カルメン農園のロゴ、「CARMEN ESTATE COFFEE」Specialty Coffee Association of Panamaより

パナマ カルメン農園(Carmen Estate)はチリキ県(Chiriqui)ボルカン地区(Volcán)パソ・アンチョ渓谷(Paso Ancho Valley)に位置しています。パソ・アンチョ渓谷はバル(Baru)火山の西側の斜面にあります。

バル火山はボケテ(Boquete)とボルカン・カンデラ(Volcan-Candela)の間にある非活火山で、海抜3,500mの。バル火山はパナマの最高峰です。バル火山は、標高、高密度の植生、火山性の土壌、多様なマイクロクライメット(Microclimate、微気候)のため、パナマの最も重要なコーヒー栽培地域と考えられており、非常に豊かで深く肥沃な土壌をパソ・アンチョ渓谷に与えています。

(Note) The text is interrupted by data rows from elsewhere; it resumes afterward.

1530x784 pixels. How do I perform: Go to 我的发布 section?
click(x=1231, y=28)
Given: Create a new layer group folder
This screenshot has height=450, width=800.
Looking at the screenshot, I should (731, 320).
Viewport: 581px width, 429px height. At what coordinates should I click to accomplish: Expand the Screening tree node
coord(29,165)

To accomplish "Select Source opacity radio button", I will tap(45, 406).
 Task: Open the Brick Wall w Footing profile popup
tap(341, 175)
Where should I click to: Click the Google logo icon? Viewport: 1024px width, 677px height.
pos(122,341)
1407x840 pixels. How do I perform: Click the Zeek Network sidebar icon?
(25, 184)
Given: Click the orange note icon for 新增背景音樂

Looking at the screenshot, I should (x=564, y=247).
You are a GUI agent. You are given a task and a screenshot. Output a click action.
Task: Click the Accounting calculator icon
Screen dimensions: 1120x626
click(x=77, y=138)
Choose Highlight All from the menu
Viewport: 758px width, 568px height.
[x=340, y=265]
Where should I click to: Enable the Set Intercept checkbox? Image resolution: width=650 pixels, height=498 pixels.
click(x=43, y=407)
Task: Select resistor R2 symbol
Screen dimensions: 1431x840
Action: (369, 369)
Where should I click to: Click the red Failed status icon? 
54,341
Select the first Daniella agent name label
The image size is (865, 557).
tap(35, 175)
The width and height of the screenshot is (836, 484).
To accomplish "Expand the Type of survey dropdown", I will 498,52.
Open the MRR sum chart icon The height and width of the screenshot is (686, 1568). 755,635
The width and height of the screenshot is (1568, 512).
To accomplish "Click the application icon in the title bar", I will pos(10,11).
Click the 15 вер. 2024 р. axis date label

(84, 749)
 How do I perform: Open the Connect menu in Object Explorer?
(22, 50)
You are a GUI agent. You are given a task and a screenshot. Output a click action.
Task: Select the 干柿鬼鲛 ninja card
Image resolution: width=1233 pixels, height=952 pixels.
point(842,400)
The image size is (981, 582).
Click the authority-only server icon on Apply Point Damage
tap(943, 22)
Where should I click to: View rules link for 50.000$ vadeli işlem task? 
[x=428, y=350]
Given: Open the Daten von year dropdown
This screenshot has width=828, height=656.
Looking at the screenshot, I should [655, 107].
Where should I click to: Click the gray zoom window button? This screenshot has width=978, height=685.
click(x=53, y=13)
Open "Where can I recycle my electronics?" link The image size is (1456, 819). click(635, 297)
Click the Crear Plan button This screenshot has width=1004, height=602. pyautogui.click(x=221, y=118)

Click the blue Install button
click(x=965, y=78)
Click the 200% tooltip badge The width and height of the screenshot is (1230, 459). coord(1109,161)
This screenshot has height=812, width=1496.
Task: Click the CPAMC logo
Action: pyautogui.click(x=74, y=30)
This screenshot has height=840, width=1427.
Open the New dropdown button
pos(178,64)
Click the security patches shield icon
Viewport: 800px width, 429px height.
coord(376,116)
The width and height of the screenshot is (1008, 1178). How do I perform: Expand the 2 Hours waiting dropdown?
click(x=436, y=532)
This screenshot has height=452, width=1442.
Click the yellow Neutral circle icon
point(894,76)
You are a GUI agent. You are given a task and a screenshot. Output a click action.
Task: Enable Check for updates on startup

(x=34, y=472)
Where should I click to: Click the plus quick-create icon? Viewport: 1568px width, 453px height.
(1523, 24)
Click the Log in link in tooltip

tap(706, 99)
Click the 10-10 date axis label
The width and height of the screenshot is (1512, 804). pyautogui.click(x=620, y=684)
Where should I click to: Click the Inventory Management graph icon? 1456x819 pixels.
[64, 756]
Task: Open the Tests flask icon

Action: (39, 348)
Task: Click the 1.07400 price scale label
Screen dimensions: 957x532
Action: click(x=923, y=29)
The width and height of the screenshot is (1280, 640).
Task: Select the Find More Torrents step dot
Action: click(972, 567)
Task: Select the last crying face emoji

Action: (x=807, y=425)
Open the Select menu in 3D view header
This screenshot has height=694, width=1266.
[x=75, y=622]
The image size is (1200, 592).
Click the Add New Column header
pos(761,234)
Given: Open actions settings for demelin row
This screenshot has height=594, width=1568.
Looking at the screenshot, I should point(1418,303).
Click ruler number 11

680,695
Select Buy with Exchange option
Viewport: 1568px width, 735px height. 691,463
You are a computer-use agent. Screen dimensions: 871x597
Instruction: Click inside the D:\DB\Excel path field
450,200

乾燥した晴れた日と涼しく霜のない夜は、理想的なコーヒー栽培条件を作り出します。

パナマ カルメン農園、Carmen Estate Coffee Facebookより

パナマ カルメン農園は1950年に開業した歴史のある名門農園です。

現在の農園主カルロス・アギレラ・フランセスチ氏(Carlos Ahuilera Franceschi)の祖父で、当時弁護士だったエフレイン・フランセスチ氏(Efran Franceschi)と祖母のカルメン女史(Carmen Franceschi)によって始められました。フランセスチ家(Franceschi)は1800年に地中海のフランス領コルシカ島からパナマにやってきました。パナマに到着すると、彼らは数ヵ所の牧場、農業、船舶建造を始めました。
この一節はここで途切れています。